● Exercise
Copy each of the following items line for line, with no changes.

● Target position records
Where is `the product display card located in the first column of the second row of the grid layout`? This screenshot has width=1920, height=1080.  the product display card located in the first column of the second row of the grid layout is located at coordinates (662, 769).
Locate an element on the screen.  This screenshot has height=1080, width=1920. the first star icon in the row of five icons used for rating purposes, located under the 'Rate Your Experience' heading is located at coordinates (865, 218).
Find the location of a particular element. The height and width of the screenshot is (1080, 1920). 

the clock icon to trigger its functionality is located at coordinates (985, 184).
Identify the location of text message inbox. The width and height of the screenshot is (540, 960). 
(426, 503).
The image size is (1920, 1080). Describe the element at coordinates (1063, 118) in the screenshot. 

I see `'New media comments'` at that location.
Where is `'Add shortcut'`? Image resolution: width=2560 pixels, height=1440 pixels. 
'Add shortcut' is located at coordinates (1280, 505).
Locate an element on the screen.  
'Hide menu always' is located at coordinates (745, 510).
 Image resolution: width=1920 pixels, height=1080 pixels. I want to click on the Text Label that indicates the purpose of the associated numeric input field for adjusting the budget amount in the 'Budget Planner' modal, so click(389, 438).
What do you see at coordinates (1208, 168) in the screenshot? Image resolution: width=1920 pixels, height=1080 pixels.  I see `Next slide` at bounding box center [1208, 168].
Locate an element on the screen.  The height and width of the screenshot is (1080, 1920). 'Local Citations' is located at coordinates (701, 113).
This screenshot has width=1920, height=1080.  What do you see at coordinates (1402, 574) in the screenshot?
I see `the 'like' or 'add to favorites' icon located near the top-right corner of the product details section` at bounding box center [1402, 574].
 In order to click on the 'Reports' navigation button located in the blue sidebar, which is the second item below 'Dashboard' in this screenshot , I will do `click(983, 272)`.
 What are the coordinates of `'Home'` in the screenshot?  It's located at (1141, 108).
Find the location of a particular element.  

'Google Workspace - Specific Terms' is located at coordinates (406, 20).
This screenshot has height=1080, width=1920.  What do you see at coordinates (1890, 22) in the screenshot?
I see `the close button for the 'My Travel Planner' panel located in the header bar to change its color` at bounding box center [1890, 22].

● Right answer
Where is `the product display card located in the first column of the second row of the grid layout`? This screenshot has width=1920, height=1080.  the product display card located in the first column of the second row of the grid layout is located at coordinates (662, 769).
Locate an element on the screen.  This screenshot has height=1080, width=1920. the first star icon in the row of five icons used for rating purposes, located under the 'Rate Your Experience' heading is located at coordinates (865, 218).
Find the location of a particular element. The height and width of the screenshot is (1080, 1920). 

the clock icon to trigger its functionality is located at coordinates (985, 184).
Identify the location of text message inbox. The width and height of the screenshot is (540, 960). 
(426, 503).
The image size is (1920, 1080). Describe the element at coordinates (1063, 118) in the screenshot. 

I see `'New media comments'` at that location.
Where is `'Add shortcut'`? Image resolution: width=2560 pixels, height=1440 pixels. 
'Add shortcut' is located at coordinates (1280, 505).
Locate an element on the screen.  
'Hide menu always' is located at coordinates (745, 510).
 Image resolution: width=1920 pixels, height=1080 pixels. I want to click on the Text Label that indicates the purpose of the associated numeric input field for adjusting the budget amount in the 'Budget Planner' modal, so click(389, 438).
What do you see at coordinates (1208, 168) in the screenshot? Image resolution: width=1920 pixels, height=1080 pixels.  I see `Next slide` at bounding box center [1208, 168].
Locate an element on the screen.  The height and width of the screenshot is (1080, 1920). 'Local Citations' is located at coordinates (701, 113).
This screenshot has width=1920, height=1080.  What do you see at coordinates (1402, 574) in the screenshot?
I see `the 'like' or 'add to favorites' icon located near the top-right corner of the product details section` at bounding box center [1402, 574].
 In order to click on the 'Reports' navigation button located in the blue sidebar, which is the second item below 'Dashboard' in this screenshot , I will do `click(983, 272)`.
 What are the coordinates of `'Home'` in the screenshot?  It's located at (1141, 108).
Find the location of a particular element.  

'Google Workspace - Specific Terms' is located at coordinates (406, 20).
This screenshot has height=1080, width=1920.  What do you see at coordinates (1890, 22) in the screenshot?
I see `the close button for the 'My Travel Planner' panel located in the header bar to change its color` at bounding box center [1890, 22].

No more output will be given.